DALLAS – High-potency statin therapy given post acute coronary syndrome did not raise serum creatinine or cause more risk of acute kidney injury than low-potency statin regimens did in a new analysis of two published landmark randomized clinical trials.
"Considering the recently updated AHA/American College of Cardiology lipid guidelines, which call for the use of high-potency statins in millions more patients, these findings provide important reassurance that a high-potency statin regimen will not increase the incidence of adverse renal events," Dr. Amy Sarma said in presenting the study results at the American Heart Association scientific sessions.
She noted that a recent Canadian observational study utilizing Canadian and U.S. administrative databases totaling more than 2 million patients over age 40 who were newly placed on statin therapy showed an adjusted 1.34-fold increased rate of hospitalization for acute kidney injury within the first 120 days in those on a high- as compared to a low-potency regimen, and a 1.11-fold increased risk beyond 120 days through the end of the first year (BMJ 2013;346:f880). Both risk elevations were statistically significant.
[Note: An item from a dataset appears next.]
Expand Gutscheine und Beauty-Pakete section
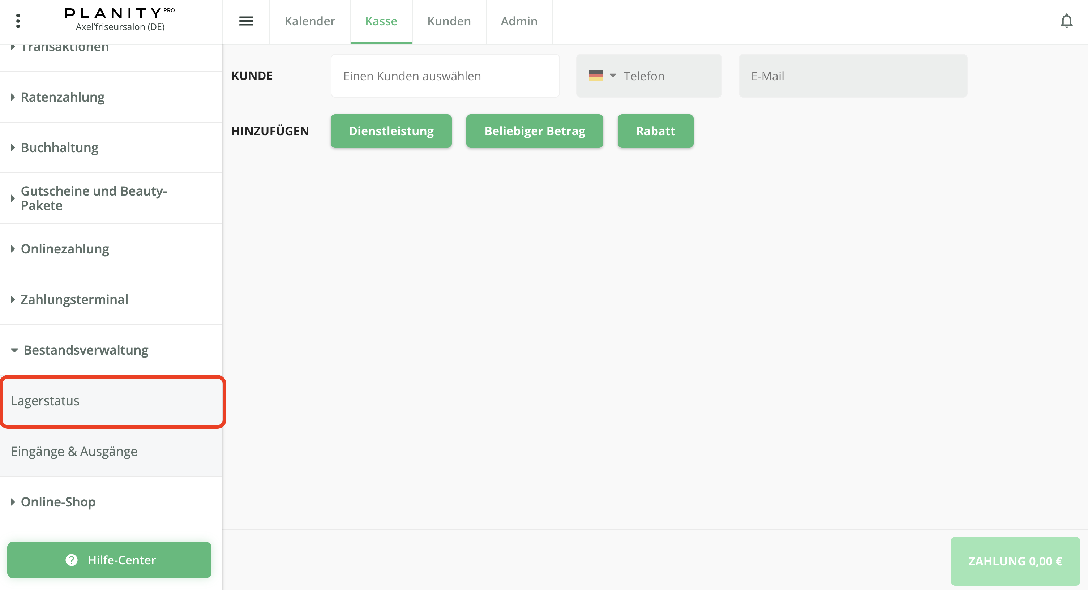This screenshot has width=1088, height=590. [x=94, y=198]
However, observational studies such as this are prone to bias in the form of potentially crucial differences between the patients given a prescription for statins and those who aren’t. For this reason, Dr. Sarma and her coinvestigators turned for guidance to two randomized trials of high- versus low-dose statins, since this study design obviates the risks of confounding. The trials were PROVE IT-TIMI 22 (N. Engl. J. Med. 2004;350:1495-504) and the A-to-Z trial (JAMA 2004;292:1307-16).
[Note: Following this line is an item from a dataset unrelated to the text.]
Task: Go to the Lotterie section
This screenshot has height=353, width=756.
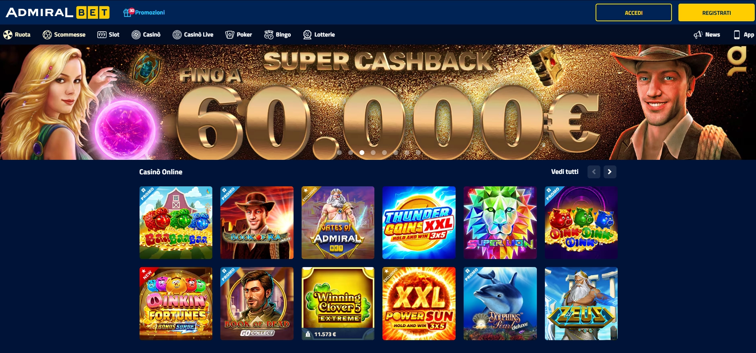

PROVE IT included 4,122 patients randomized within 10 days post ACS to standard background therapy plus either pravastatin at 40 mg/day or atorvastatin at 80 mg/day. A-to-Z involved 4,497 patients who were placed on simvastatin at either 20 or 80 mg/day within 5 days post ACS. Both trials had a median follow-up of 2 years, and both featured serial measurements of serum creatinine. Two-thirds of subjects in PROVE IT had a baseline estimated glomerular filtration rate below 90 mL/min per 1.73 m2, while two-thirds of those in A-to-Z had a baseline eGFR less than 60, noted Dr. Sarma of Brigham and Women’s Hospital, Boston.
In both studies, mean serum creatinine rose equally during the first 30 days of statin therapy, regardless of treatment potency, and then levels declined. In PROVE IT, for example, serum creatinine in the pravastatin and atorvastatin arms rose by 0.96% and 0.97% above baseline, respectively, at 30 days. Values then dropped by 2.88% and 3.85% from baseline at 4 months, and by 3.88% and 5.83% at 16 months.
In both studies, there was no difference between the high- and low-potency statin groups in the incidence of any increase in serum creatinine of at least 1.5-fold, 2.0-fold, or 3.0-fold greater than baseline. In other words, there was no hint of a safety signal, she added.
Dr. Sarma reported having no financial conflicts of interest.